• Work request
Leave out the pictures and repeat exactly the lines from the one containing "Instruction: Open the" through the end of the records.

• Given information
◆ ◆ ◆ ◆ ◆
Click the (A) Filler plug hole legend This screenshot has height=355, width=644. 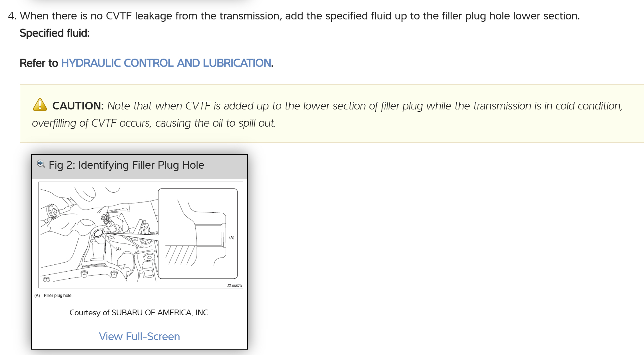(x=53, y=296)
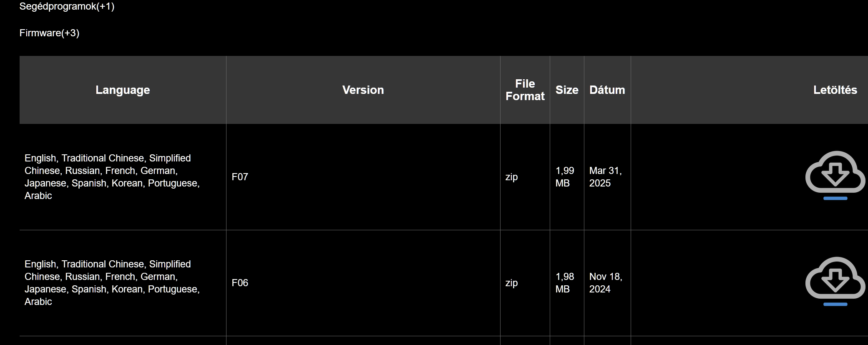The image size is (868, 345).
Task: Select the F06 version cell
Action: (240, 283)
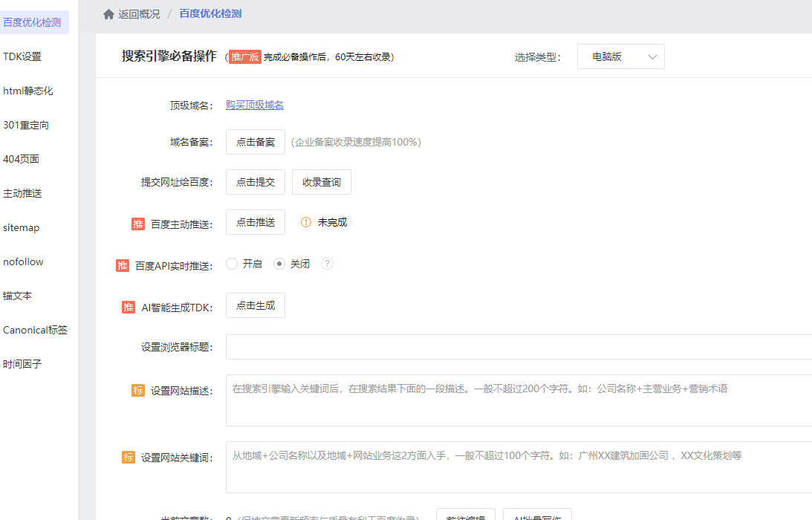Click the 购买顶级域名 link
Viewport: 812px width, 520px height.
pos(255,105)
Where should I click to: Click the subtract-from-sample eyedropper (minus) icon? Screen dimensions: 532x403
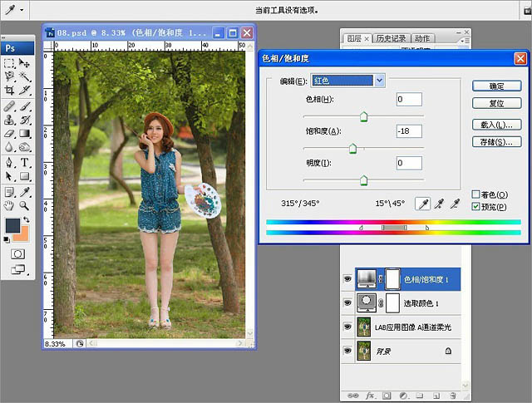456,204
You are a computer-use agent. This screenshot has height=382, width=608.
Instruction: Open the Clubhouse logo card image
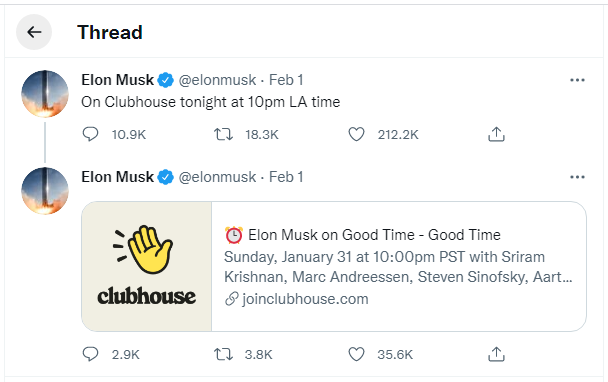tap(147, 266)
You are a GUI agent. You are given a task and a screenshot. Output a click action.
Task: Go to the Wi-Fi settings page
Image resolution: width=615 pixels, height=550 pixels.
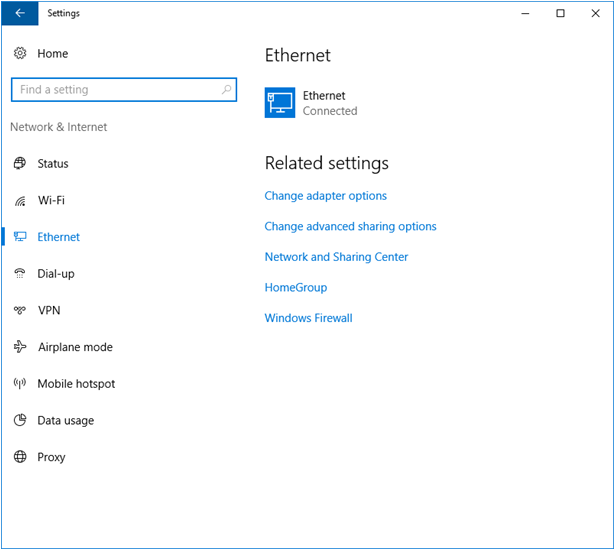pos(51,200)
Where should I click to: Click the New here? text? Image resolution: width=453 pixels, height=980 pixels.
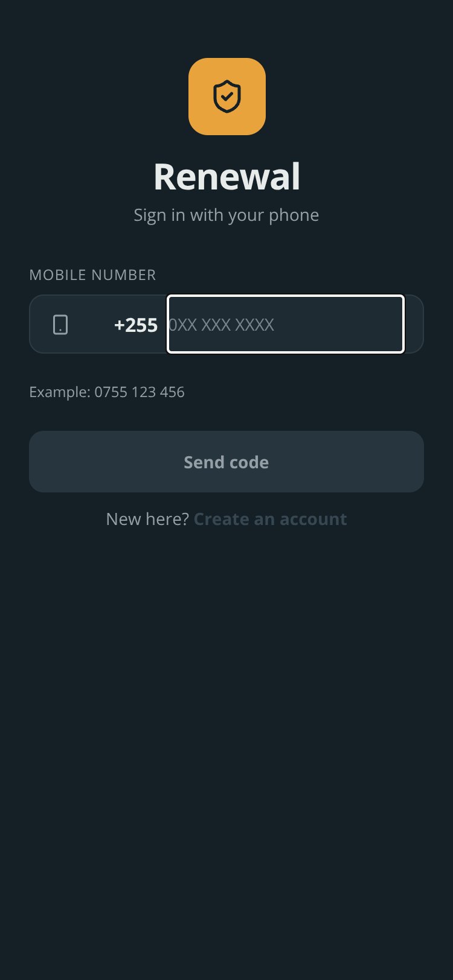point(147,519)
◆ ◆ ◆ ◆ ◆
• Response below
Instruction: Open the Clubhouse logo card image
tap(147, 266)
You are a GUI agent. You are given a task and a screenshot. Output a click action.
Task: Go to the Wi-Fi settings page
Image resolution: width=615 pixels, height=550 pixels.
pos(51,200)
Where should I click to: Click the New here? text? Image resolution: width=453 pixels, height=980 pixels.
point(147,519)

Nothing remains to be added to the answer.